Maybe the contradiction is the work of  a sloppy ancient editor who forgot to delete an extra “no”?

Nope – the Masoretic scholars spent 300 years annotating the text of the Torah. They paid attention to everything that looked like a mistake in copyediting. And they paid special attention to places where the words “no” or “not” didn’t belong. But here, they decided that the words do belong.

There will be absolutely no poor people among you.

There will not cease to be poor people among you.

It looks like an intentional paradox.

Does the writer want us to leap into impractical ways of thinking?


Is the writer trying to express big ideas but is stuck with narrow everyday language?


Here is the larger context in which the paradox is found.

If you who lend money forgive the debts owed to you once every seven years, there will be absolutely no poor people among you.

Because there will not cease to be poor people among you, when your kin fall upon hard times, you must be prepared to lend them money without charging interest.

This larger context helps us see that the writer is trying to express an impractical, idealistic, big idea, an idea bigger than the language available.

On the one hand, Torah says that some of the causes of poverty will never go away. Illness, family disruption, natural disasters will leave some people unable to work. People in these transient situations will need interest-free loans so they can weather disruption and create a more stable life.

On the other hand, Torah says that a single setback can start a chain of poverty that lasts for generations. Someone might borrow money, make modest progress, be unable to pay the money back, need a second loan, be less able to pay it back…and eventually be required to offer years of unpaid labor to the creditor to make things right.

This, Torah says, is slavery.

The conditions that create slavery cannot go on forever. There must be a stopping point, a kind of economic reset button.

Maybe total loan forgiveness every seven years is not a practical solution. But calling for it expresses an important principle: we must have some kind of economic reset before slavery becomes a social structure.

Poverty itself is not the problem.

There is a kind of transient poverty that no society can avoid. But a society can resolve to respond to it. This is the work that the Tikva Housing Society does.

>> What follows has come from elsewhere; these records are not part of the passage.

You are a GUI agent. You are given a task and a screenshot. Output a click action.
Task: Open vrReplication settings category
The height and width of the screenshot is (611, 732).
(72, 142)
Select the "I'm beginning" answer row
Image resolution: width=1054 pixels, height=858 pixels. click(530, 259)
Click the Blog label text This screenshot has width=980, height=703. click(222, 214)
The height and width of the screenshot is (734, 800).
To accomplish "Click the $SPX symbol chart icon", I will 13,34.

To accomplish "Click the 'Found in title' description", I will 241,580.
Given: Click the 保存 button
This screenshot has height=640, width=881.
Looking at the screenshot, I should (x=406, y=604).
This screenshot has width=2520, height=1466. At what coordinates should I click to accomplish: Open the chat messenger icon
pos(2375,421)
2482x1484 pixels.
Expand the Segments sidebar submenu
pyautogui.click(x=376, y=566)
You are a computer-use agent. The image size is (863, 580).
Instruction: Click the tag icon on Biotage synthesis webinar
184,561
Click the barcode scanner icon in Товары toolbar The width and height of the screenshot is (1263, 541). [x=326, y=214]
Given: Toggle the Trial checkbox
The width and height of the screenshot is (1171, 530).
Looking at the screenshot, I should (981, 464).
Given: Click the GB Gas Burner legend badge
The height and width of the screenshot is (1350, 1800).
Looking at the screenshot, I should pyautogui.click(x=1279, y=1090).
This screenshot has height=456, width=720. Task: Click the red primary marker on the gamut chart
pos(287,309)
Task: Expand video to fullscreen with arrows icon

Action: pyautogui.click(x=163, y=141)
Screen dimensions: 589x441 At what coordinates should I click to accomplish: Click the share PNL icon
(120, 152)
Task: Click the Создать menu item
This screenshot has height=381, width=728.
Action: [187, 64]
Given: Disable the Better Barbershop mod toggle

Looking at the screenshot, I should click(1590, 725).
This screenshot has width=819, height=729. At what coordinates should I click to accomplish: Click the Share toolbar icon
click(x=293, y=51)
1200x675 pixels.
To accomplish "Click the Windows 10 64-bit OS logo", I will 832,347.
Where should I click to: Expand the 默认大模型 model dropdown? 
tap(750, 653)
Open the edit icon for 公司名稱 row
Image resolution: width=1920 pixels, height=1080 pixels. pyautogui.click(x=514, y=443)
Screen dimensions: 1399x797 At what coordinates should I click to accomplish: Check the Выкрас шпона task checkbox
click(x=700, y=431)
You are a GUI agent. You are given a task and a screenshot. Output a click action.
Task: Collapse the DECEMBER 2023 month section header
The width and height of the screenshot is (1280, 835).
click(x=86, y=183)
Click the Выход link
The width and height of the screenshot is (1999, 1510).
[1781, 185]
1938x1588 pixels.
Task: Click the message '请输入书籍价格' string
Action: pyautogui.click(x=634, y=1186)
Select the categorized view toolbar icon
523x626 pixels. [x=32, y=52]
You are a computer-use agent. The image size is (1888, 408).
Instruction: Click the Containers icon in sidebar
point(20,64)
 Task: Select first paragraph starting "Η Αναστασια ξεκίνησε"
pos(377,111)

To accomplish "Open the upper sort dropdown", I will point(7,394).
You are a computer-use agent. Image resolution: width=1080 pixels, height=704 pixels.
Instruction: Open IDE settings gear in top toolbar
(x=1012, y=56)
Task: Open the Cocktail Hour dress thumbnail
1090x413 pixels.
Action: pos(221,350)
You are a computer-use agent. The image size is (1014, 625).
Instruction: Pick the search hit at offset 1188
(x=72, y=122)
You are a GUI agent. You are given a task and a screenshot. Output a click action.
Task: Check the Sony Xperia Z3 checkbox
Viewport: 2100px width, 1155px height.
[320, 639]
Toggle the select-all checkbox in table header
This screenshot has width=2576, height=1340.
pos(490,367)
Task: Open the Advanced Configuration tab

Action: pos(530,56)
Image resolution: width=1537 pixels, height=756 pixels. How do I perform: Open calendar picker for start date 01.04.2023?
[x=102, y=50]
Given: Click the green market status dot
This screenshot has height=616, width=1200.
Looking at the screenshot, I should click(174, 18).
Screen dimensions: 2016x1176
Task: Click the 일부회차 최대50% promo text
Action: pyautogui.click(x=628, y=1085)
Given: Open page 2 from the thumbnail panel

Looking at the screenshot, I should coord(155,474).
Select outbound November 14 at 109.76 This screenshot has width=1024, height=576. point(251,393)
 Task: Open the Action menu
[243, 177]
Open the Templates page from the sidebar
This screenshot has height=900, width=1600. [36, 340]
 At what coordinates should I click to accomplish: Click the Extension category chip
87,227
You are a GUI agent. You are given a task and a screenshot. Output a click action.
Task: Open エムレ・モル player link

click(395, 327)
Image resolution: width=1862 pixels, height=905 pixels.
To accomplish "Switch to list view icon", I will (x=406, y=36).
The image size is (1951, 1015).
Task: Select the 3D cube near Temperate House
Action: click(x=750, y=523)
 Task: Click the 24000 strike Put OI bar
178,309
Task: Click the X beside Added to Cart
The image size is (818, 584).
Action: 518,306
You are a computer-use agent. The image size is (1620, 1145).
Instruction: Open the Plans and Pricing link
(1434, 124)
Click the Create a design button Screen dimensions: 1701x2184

There is also a kind of institutionalized poverty that a society can avoid. The kind you see, for example, in the U.S. housing crisis.

The wealthy seek out the poor, offering low-interest housing loans, at rates calculated to fall just beyond the poor person’s reach. As expected, the poor person cannot repay the loan, and the wealthy repossess the property.

When the poor turn to the government for assistance, the wealthy discourage the government from offering it. They argue that poverty is a moral failing and should not be rewarded.

But they don’t say out loud how much they benefit from the ability to repossess property or hire desperate people at unsustainable wages.

This is the kind of cycle that people will be protesting at Occupy Vancouver.

Seen in the light of Torah, these two projects, Tikva Housing and Occupy Vancouver, take us beyond a simple duality of rich and poor.

Poverty is not just one thing. It can be temporary or it can be structured right into a society. (And it has many more sides not discussed in this Torah passage.)

Wealth is not just one thing. Money gives people the power to help and it gives the power to harm.

I know which power Torah chooses, which power Tikva Housing Society, which power Occupy Vancouver chooses, and which power Or Shalom chooses.